In our study, 54 eyes with cataract were compared within two groups. For the first group, the cataract surgery using the phacoemulsification method was performed and during the surgery bevacizumab (Avastin) injected after the IOL placement between the IOL and posterior capsule, the second group received BSS in posterior chamber. After the twelve months, the mean visual acuity in the first group was not significantly different between the two groups (P>0.05). However, according to the examinations and clinical findings, our study showed a significant improvement in postoperative visual acuity (P<0.05) in both groups compared to preoperative visual acuity (P>0.05). The densitometry performed for each of the eyes to evaluate the opacity of the posterior capsule showed that posterior capsule opacity after receiving Avastin in phacoemulsification surgery in first group was not significantly different in comparison of the second group after receiving the placebo. Statistical comparison of capsule characteristics at the end of follow up period for each of the eyes did not demonstrate any significant difference in the two groups. In either of the two study groups, the placebo and Avastin group did not show any complication after surgery such as hyphema, corneal edema, elevated intraocular pressure, uveitis and IOL displacement.

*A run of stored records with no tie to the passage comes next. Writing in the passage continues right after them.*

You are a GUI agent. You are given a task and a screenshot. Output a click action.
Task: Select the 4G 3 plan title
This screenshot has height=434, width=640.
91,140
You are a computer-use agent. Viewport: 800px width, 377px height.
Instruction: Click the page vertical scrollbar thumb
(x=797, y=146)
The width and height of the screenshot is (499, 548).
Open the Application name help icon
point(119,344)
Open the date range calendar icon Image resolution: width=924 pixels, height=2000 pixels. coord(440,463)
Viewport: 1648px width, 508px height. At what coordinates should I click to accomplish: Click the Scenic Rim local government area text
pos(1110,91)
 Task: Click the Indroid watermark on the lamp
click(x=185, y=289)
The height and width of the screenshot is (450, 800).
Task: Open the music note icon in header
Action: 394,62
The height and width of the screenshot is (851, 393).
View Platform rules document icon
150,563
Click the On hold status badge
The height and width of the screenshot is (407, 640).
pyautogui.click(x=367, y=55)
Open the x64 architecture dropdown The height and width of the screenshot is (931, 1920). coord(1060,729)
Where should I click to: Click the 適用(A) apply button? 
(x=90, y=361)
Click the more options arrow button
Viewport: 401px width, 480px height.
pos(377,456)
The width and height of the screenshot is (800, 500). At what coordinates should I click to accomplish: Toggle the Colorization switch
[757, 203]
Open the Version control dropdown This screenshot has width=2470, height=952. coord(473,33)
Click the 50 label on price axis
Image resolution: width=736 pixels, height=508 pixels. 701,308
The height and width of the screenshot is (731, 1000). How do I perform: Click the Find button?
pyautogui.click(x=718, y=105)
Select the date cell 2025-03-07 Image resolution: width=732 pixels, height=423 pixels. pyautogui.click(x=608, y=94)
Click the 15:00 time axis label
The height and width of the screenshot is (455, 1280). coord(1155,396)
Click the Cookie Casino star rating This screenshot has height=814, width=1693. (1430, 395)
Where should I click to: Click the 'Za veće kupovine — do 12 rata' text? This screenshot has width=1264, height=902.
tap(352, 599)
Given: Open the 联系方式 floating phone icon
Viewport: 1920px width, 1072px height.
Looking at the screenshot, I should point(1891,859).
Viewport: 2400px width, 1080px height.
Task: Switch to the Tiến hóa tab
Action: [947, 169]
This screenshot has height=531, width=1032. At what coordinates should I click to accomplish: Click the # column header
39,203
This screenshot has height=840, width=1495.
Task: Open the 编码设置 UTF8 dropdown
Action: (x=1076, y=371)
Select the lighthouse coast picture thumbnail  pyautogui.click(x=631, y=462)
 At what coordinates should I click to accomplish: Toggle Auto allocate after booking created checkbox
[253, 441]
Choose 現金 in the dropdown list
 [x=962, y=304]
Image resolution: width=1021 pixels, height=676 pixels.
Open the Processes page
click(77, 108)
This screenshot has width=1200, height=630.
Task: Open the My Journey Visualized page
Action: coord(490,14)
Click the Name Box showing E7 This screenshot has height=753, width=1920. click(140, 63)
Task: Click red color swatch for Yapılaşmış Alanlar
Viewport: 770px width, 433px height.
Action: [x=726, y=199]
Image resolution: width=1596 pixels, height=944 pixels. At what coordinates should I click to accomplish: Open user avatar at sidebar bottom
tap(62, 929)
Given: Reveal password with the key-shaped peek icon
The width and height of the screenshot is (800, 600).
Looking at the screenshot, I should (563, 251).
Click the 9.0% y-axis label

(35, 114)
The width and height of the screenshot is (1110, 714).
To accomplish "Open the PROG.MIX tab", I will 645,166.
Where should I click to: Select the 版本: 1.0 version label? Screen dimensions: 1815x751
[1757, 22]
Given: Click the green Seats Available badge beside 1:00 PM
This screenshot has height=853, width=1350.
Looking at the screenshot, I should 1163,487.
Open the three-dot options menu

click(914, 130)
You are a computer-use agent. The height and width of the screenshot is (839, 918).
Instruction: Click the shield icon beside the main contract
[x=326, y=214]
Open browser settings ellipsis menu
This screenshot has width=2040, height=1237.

Based on the present study, the use of bevacizumab (Avastin) in reducing posterior capsule opacity after phacoemulsification cataract surgery in non-diabetic patients was not more effective than placebo. The injection of bevacizumab (Avastin) has not diminished the severity posterior capsular opacity, although it may be effective in diabetic patients. Therefore, the use of bevacizumab (Avastin) in non-diabetic patients who are undergoing phacoemulsification cataract surgery is not recommended. Further studies with greater patient numbers and longer follow-up would be of interest.